Chicken, Quinoa, Kale and Avocado Salad

This nutritionally power packed lunch will keep your energy charged and your metabolism stable for hours. I love the sweet and savoury flavours and will sometimes vary the recipe based on what I’m in the mood for. I love the mix of textures, flavours, and call me weird, but I also love all the different shades of green. I usually have a bunch of cooked chicken breast in the freezer for recipes just like this one.
Prep Time: 20 minutes
Cook Time: 15 minutes
Total Time: 35 minutes
Course: chicken, Salads
Servings: 4


  • 2 chicken breasts approx. 1 pound, cubed
  • 1 cup uncooked quinoa
  • 1 large avocado cubed
  • 2 cups chopped kale cut into bite-size pieces
  • 1/2 med. English cucumber cubed
  • 1 Tbsp. coconut oil
  • 1 handful cilantro
  • 2 cups water
  • 1 pinch sea salt
  • black pepper to taste
  • 1/4 cup extra-virgin olive oil
  • 1 tbsp lemon juice
  • 1 tsp.
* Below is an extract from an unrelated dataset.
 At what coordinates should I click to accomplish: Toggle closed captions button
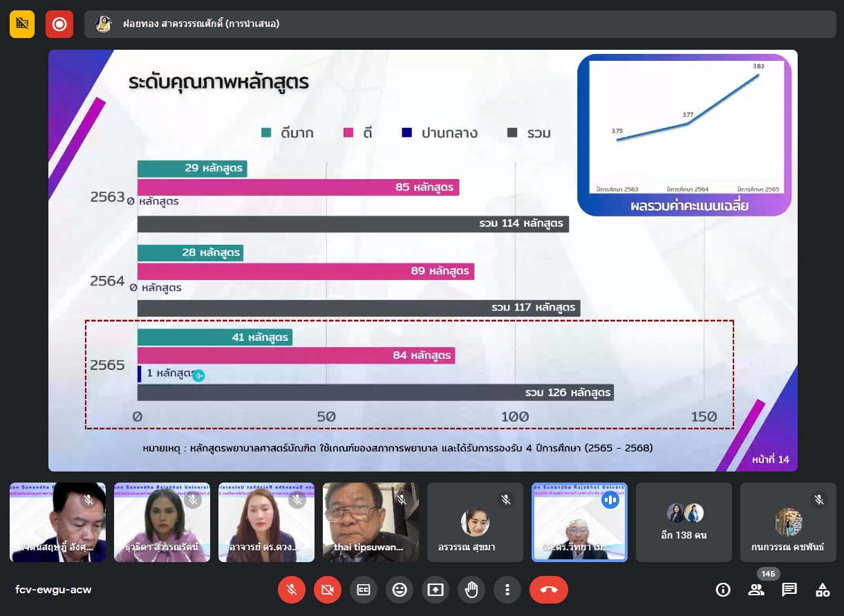click(364, 590)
Dijon mustard
  • 1 tbsp. maple syrup
  • 1 tsp. oregano


  • Preheat the skillet with the coconut oil over medium heat.
  • Prepare the chicken breasts by sprinkling both sides with salt and ground black pepper. Cook for about 6 minutes on each side. Let cool. Cut into cubes when cool.
  • In a medium saucepan, add quinoa, water, and salt and bring to a boil. After the water boils, reduce the heat to low and cover. Let quinoa simmer for about 15 minutes then remove the pan from the heat and let it stand for another 5 minutes until all the water is absorbed. Set aside to cool.
  • Prepare the other ingredients by cutting the cucumbers and avocado into cubes, and the kale into bite-sized pieces. Set aside.
  • In a small bowl, whisk together the olive oil, lemon juice, maple syrup, mustard, salt, pepper, and oregano.
  • In a large bowl, toss together the cooked quinoa, chicken, kale, avocado, cucumber, cilantro. Toss with the dressing and serve at room temperature.